[Start of Reading passage]
The EU Court of Justice (“ECJ”) delivered its judgment dismissing the appeal brought by the European Bicycle Manufacturers Association (“EBMA”) against the 2015 judgment of the EU General Court which annulled anti-dumping duties imposed on bicycles manufactured by Giant (China).
On 26 November 2015, the General Court ruled that the Council erred in applying Article 18(1) of the Basic Regulation and in relying on “facts available” for the purpose of calculating the export price for Giant (China). The General Court also found that, in the circumstances of that case, the Council could not rely on the alleged risk of circumvention to justify its refusal to apply an individual anti-dumping duty to Giant (China). In February 2016, that judgment was appealed by EBMA who acted as an intervener in the proceedings before the General Court.
The ECJ’s judgment follows the Opinion of the Advocate General issued in July 2017 and confirms that the anti-dumping duties imposed on Giant (China) in 2013 were illegal. The judgment is significant as it provides clarification on what may be considered as “necessary information” in the context of anti-dumping investigations and leaves no doubt that it is only when a company fails to provide such “necessary” information – and not just any information requested by the EU institutions – that the Commission is allowed to resort to “facts available” under Article 18 of the Basic Regulation. The judgment also confirms that the EU institutions cannot rely on a hypothetical risk of circumvention as the basis for refusing to calculate a company’s individual dumping margin. For these reasons, the ECJ’s judgment is likely to have far-reaching effects on future EU anti-dumping investigations.
[End of Reading passage]
▶ **Problems to solve**
1. In the summary of the bicycle anti-dumping ruling, on what date did the General Court rule that the Council erred in applying Article 18(1)?
2. Reproduce word for word the stretch of the summary of the bicycle anti-dumping ruling from "The EU Court" through "the General Court.".
[Start of Available data]
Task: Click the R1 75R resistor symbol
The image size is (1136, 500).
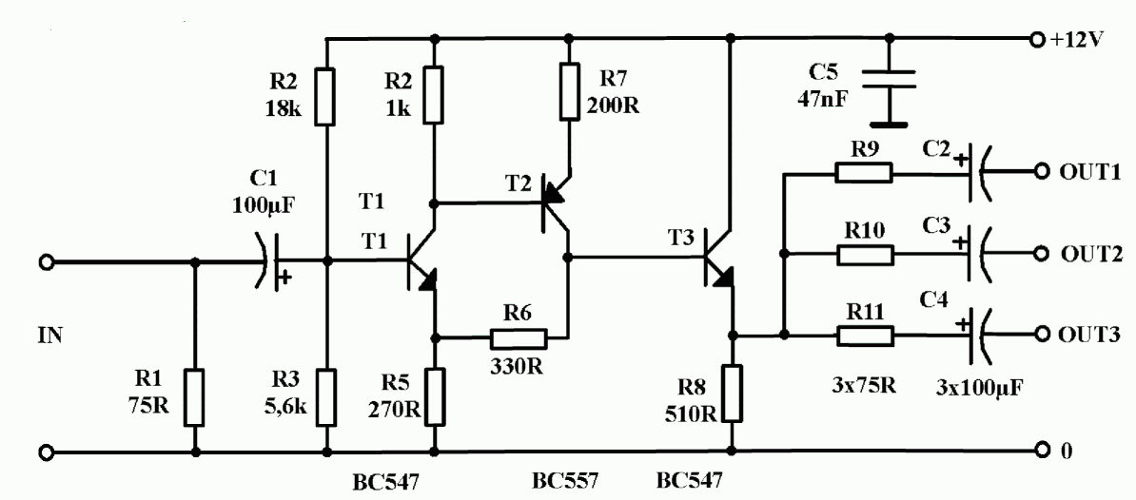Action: coord(195,396)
[End of Available data]
▶ **Answers to the tasks**
1. On 26 November 2015.

2.
The EU Court of Justice (“ECJ”) delivered its judgment dismissing the appeal brought by the European Bicycle Manufacturers Association (“EBMA”) against the 2015 judgment of the EU General Court which annulled anti-dumping duties imposed on bicycles manufactured by Giant (China).
On 26 November 2015, the General Court ruled that the Council erred in applying Article 18(1) of the Basic Regulation and in relying on “facts available” for the purpose of calculating the export price for Giant (China). The General Court also found that, in the circumstances of that case, the Council could not rely on the alleged risk of circumvention to justify its refusal to apply an individual anti-dumping duty to Giant (China). In February 2016, that judgment was appealed by EBMA who acted as an intervener in the proceedings before the General Court.